The notches were the only fun on the whole trip. Not to say that approaches and scrambling to the alpine is not fun, it is just that we were finally sharing smiles and working with the skills we were wanting to hone. I do not know why anyone would want to jump the second notch. The rock is a mix of slab and scree, and a busted ankle would be a real risk. What kind of idiot takes a risk like that at that elevation?

I left my rope in the first notch, and we used Cat’s 30m to rap down the second notch. After making it though the second notch, I was actually super stoked for getting the chance to pass through them on the way up, instead of hitting them on the way down from the North Ridge without a top rope left in place. After tying off the safety line home, and retrieving a crampon that fell into the notch, we were on our way. The summit was a walk up to the top, and we were there. Summits truly never matter if you do not return home. The urge to get back to those notches, and through the heavily melting snow, was weighing down on me.

Catlin took a fall on Mount Smuts this summer, and did not return from his bid. The reflection that I am having while reliving this trip is sad to say the least. The summit he achived, only to die in a >300m choss fall, is worthess to him. To me it was the end of my summer. It was also the start of something far greater.

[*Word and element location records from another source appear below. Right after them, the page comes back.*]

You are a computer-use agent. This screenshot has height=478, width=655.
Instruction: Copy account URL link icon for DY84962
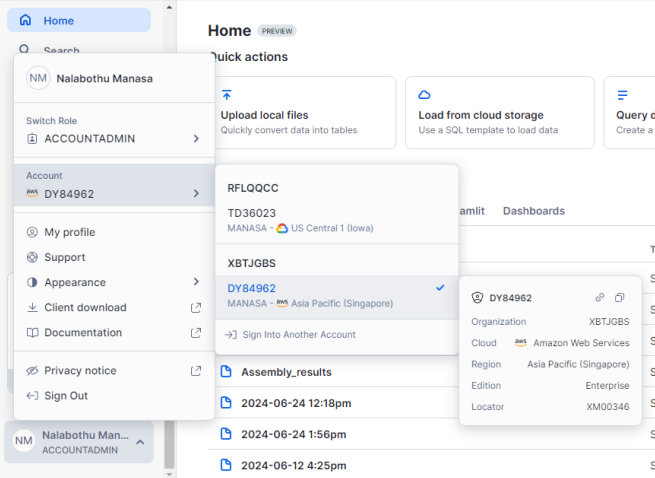(x=600, y=297)
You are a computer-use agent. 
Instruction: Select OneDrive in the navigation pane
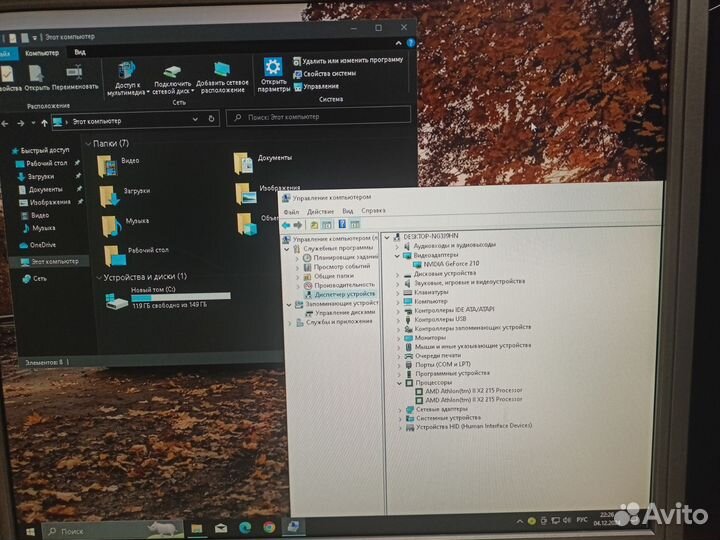point(42,245)
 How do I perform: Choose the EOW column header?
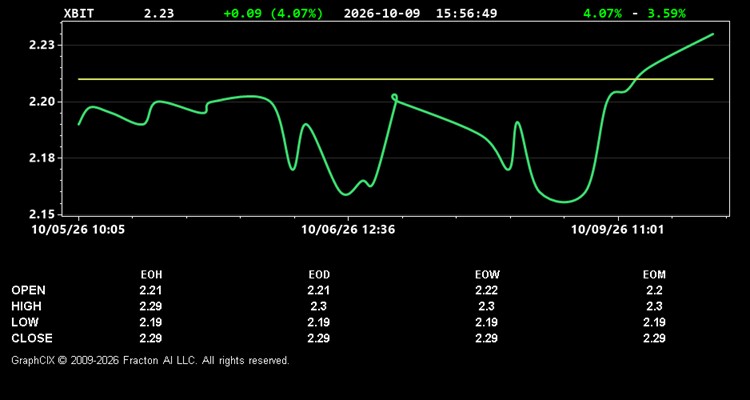click(486, 275)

We made our way back down after the ceremonial high five and shared summit beer. The snow was gone. We walked down on scree where there was once snow. Water was flowing over rocks where we ascended snow a few hours earlier. There was no more risk than a typical hike. The joys were filling our hearts to the brim and beyond, to the point where I completely forgot about the dude back at Catlin’s camp.

We arrived at the now two lakes, where there was previously only one, and shared an hour of smiles. I stood up after a long silence, and I jogged home. The leasuirly jog to my car took me 45mins. Counting the time it took to set up the camp at the lake, this was less than 10% of the time it took before we departed the lakes that morning. The idea of going back to climb solo was not just appearing in my mind, it was solidifying. It was truly safer to go back to freesoloing over 5.6, than banking on idiots in the backcountry. The summit was rad, but a line had been drawn on my heart. I started my car, and drove into the heart of Alberta. To seek water. To seek meditation. To seek family. There was something shooken in me that had not been stirred since I was taking fat photographers to Kananaskis for hikes. It was not the thrill to better myself, it was the need to start telling people to fuck off, instead of thinking it was a good idea to venture out into the most sacred of places with them.